I’ve seen it happen.
With mobility, legacy research agendas have led industry analysts to make two wholly incorrect assumptions:
Mistake #1: Mobile Media Consumption
I’ve addressed this one elsewhere, but the commonly accepted meme about mobile media is as follows:
Consumers spend an increasing amount of time with their mobile devices. Therefore, mobile devices will come to dominate interactions with media, communications and applications.
and
Consumers will spend $TENS OF BILLIONS on mobile media.
Which makes sense if you forget that people consume media in a variety of places. Remember television? And people tend to spend the bulk of their media budget inside bundled services such as Internet access and Pay TV.

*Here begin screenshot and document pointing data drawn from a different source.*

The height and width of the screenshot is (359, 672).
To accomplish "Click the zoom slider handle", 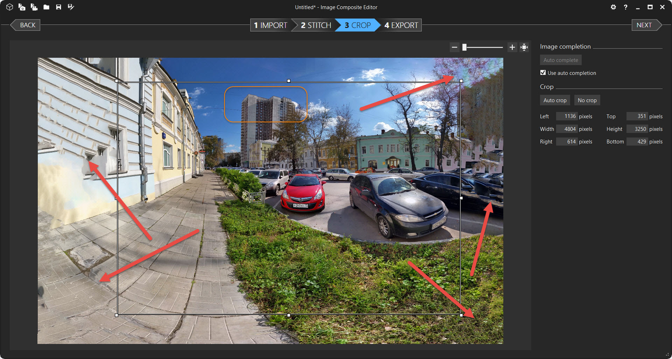I will tap(464, 47).
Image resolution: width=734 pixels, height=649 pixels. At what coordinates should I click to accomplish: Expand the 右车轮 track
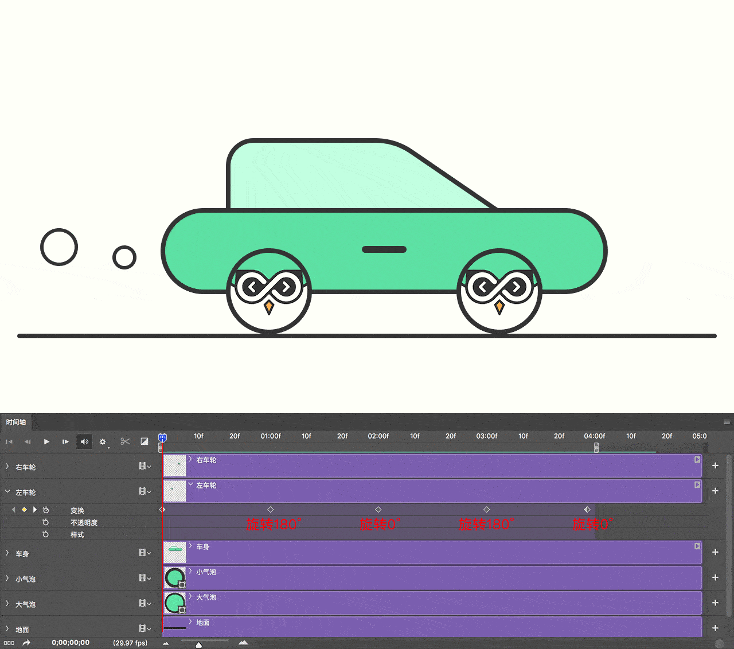click(x=7, y=467)
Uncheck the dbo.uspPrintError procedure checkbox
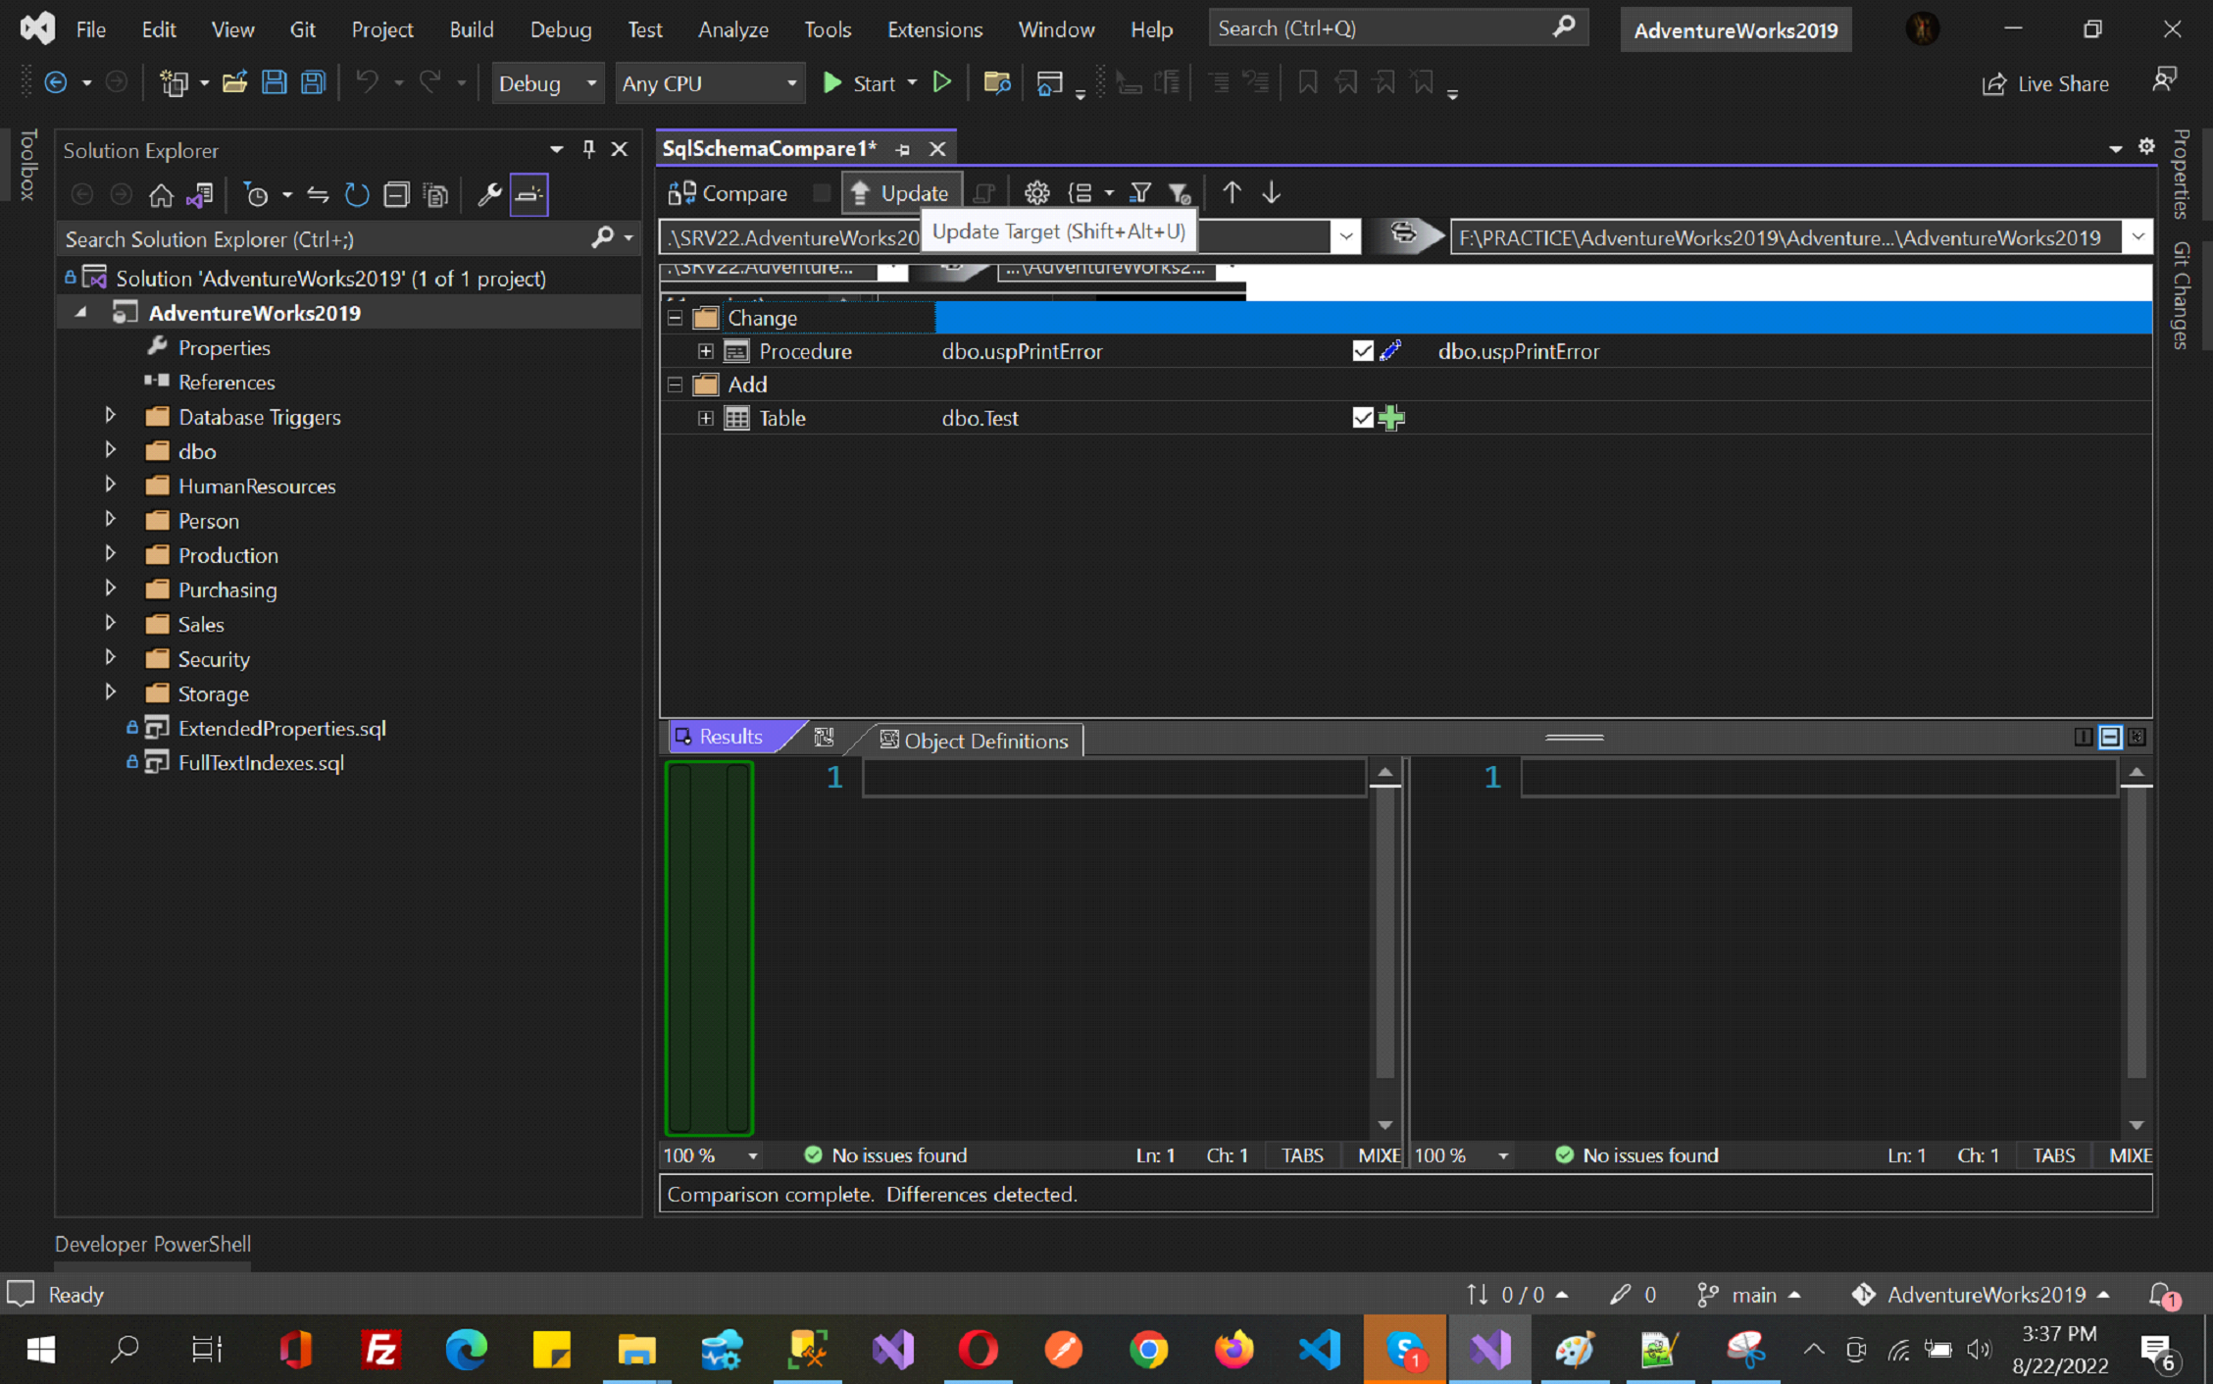2213x1384 pixels. coord(1362,351)
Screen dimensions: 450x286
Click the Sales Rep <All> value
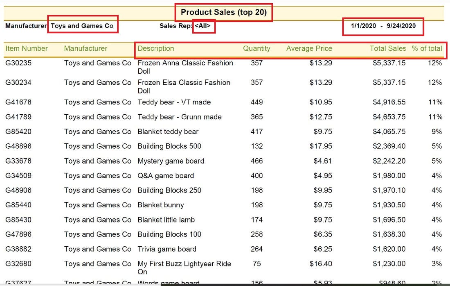(203, 26)
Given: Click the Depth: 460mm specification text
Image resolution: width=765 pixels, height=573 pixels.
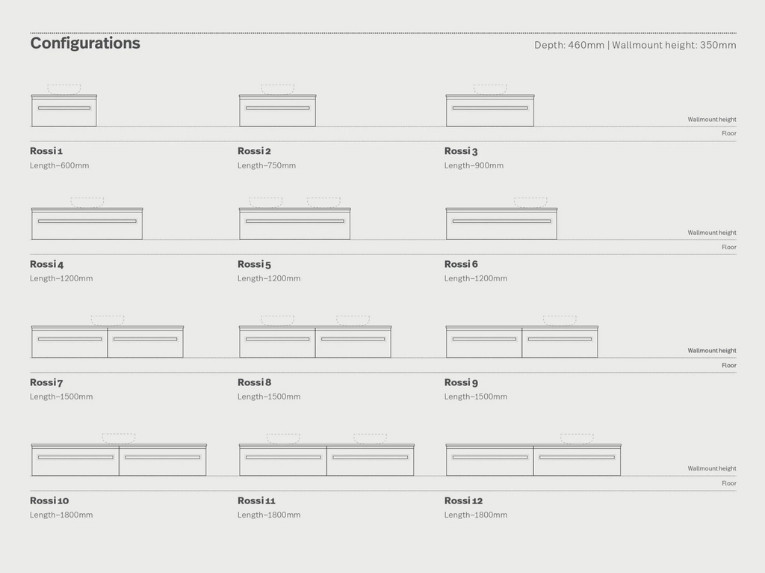Looking at the screenshot, I should tap(569, 45).
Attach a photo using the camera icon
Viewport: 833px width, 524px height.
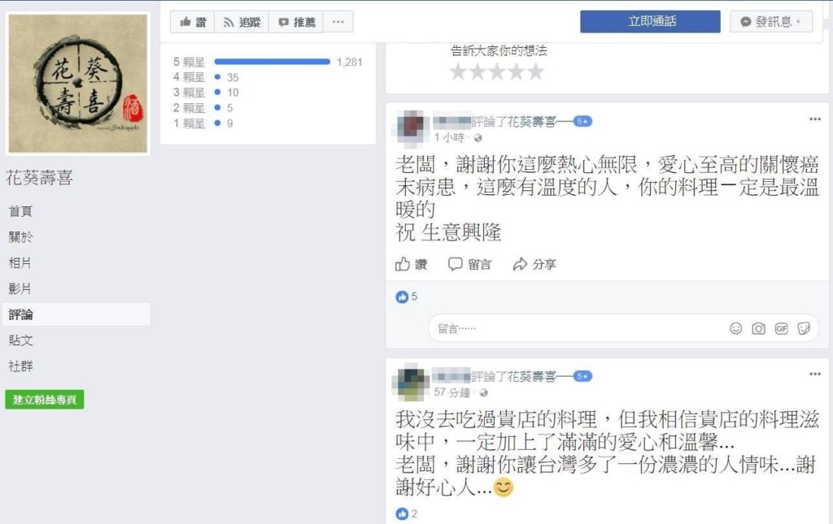(x=759, y=328)
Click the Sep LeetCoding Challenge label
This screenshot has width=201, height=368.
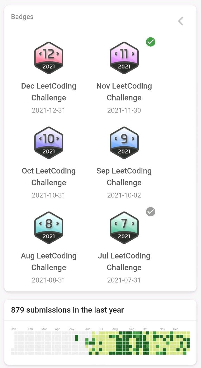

Mistake #2: Mobile Advertising
Following similar assumptions as before, looking at the hundreds of billions of dollars that consumers spend on mobile services, factoring in the predicted growth for mobile data traffic, and comparing to the Internet advertising marketplace…you get the easy prediction that the mobile advertising market will quickly reach tens of billions of dollars globally.
But this assumes an altogether different Internet experience on mobile devices, mobile-specific advertising and so on and so forth.
It also assumes that the bulk of advertising budgets are specificalyl spent placing advertising and not marketing services. People who know mobility, and who’ve never delivered a marketing program, missed this one big time. They thought that 95% of the advertising budgets would go to mobile advertising inventory. When it’s more like 10-20%.
Root Cause: Legacy Research Organizations
Our industry made these massive mistakes, costing our clients billions of dollars, because we used legacy research organizations to answer questions about new markets. At some point in time, it would have made sense to send the media/advertising analyst to work with the telecoms clients. And by the same token, it would have been appropriate to get the mobile analysts in the door with the larger teams at the advertising agencies.
But it would have taken more than just that. We were dealing with offbeat mobile teams at the agencies, specialized mobility teams at the media companies, and similar teams at the mobile operators.
The mistake we all made was to think that the technology defined the market…When the market defined the market
Hence — Big Picture
We’re far from perfect, but our goal at Big Picture is to find the operative questions for an industry or a market. What are the questions that matter? And what are the assumptions that we make?
And yes. One more thing. Forget about the technology. If we’ve learned anything, it’s no longer about the technology.